Os documentos precisam ser convertidos em Embeddings, que representam seu significado em formato numérico. Essas representações são armazenadas em um banco especializado, conhecido como Banco de Dados Vetorial, que permite localizar rapidamente os conteúdos mais relacionados à pergunta do usuário.
Depois da busca, os trechos recuperados são enviados para a Janela de Contexto do modelo. Com essas informações disponíveis, o LLM produz uma resposta mais consistente e fundamentada.
Quais são as aplicações do RAG?
O RAG já faz parte de inúmeras soluções baseadas em Inteligência Artificial.
Empresas utilizam essa técnica para criar assistentes capazes de responder perguntas sobre documentos internos, atender clientes com base em políticas atualizadas, consultar bases jurídicas, analisar contratos, interpretar normas técnicas e acessar repositórios de conhecimento corporativo.
Na educação, o RAG permite que um assistente consulte materiais didáticos antes de responder às dúvidas dos estudantes. Já na área da saúde, pode recuperar protocolos clínicos e diretrizes específicas para apoiar profissionais durante consultas e análises, sempre respeitando a supervisão humana.

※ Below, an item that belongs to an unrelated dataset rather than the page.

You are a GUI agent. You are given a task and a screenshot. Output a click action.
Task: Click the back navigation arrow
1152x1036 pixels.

O RAG elimina as alucinações da IA?
Não.
Embora o RAG reduza a probabilidade de erros, ele não impede completamente que um modelo produza Alucinações em IA.
Se os documentos recuperados estiverem desatualizados, incompletos ou não responderem à pergunta do usuário, o modelo ainda poderá interpretar as informações de maneira incorreta ou preencher lacunas utilizando seu conhecimento estatístico.

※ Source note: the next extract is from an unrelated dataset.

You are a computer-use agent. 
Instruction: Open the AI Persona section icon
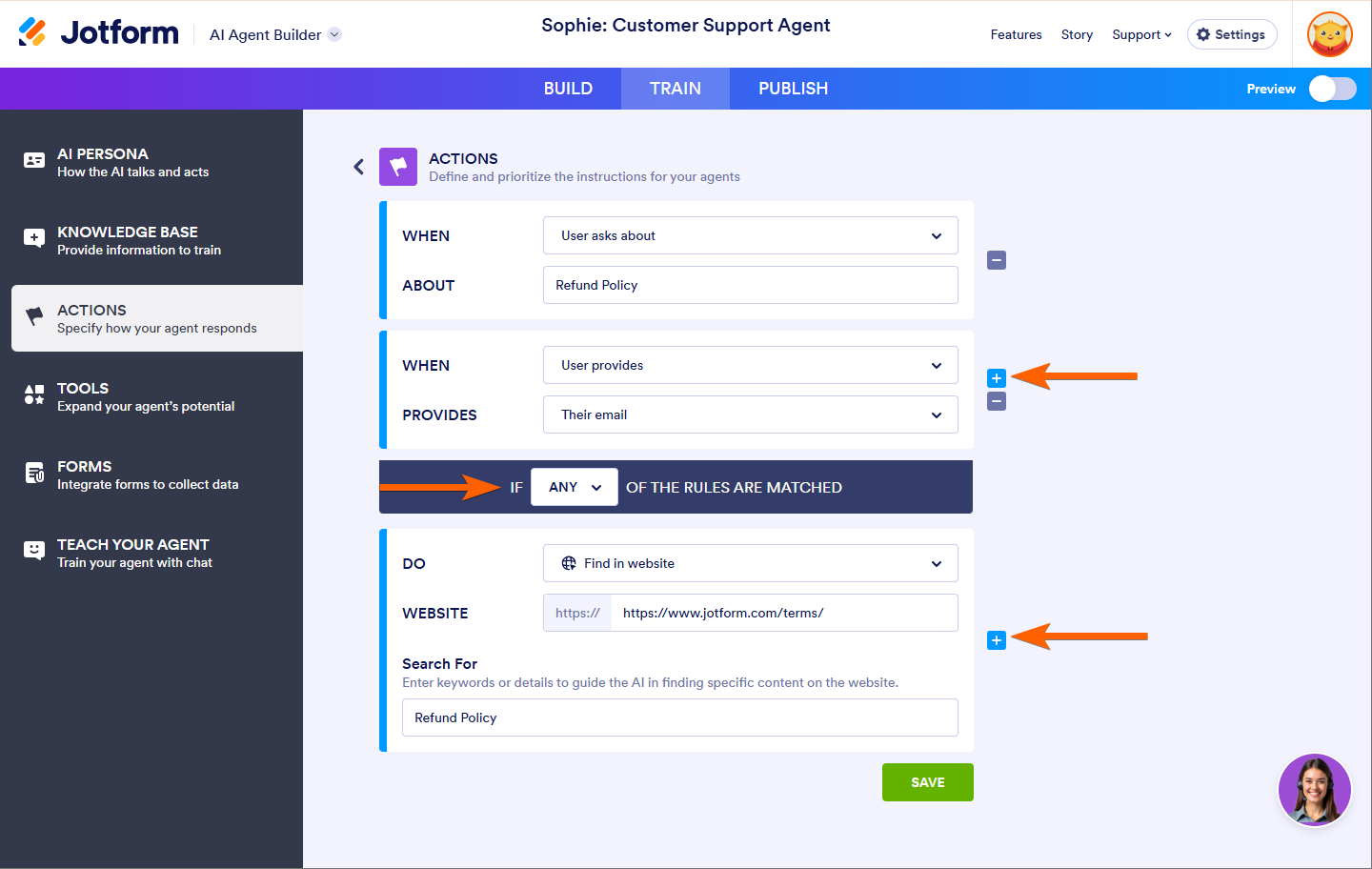34,161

Por isso, a qualidade da base de conhecimento influencia diretamente a qualidade das respostas geradas.
Qual é a relação entre RAG e Agentes de IA?

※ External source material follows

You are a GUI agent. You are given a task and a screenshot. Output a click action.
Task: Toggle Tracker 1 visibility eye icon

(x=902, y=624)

Muitos Agentes de IA utilizam RAG para acessar informações antes de tomar decisões ou executar tarefas.
Em vez de depender apenas do conhecimento armazenado no modelo, o agente consulta documentos, recupera os trechos mais relevantes e utiliza essas informações para responder perguntas, elaborar relatórios ou executar fluxos de trabalho mais complexos.
Essa combinação tornou o RAG uma das tecnologias mais importantes no desenvolvimento de agentes corporativos e assistentes inteligentes.
Conclusão
O RAG (Retrieval-Augmented Generation) amplia as capacidades dos modelos de linguagem ao permitir que consultem informações externas antes de gerar uma resposta. Em vez de depender exclusivamente do conhecimento adquirido durante o treinamento, a IA passa a utilizar documentos atualizados e específicos do contexto em que está inserida.
Por isso, o RAG se tornou uma das principais técnicas para desenvolver aplicações de Inteligência Artificial mais confiáveis, contextualizadas e úteis em ambientes corporativos, educacionais e de pesquisa.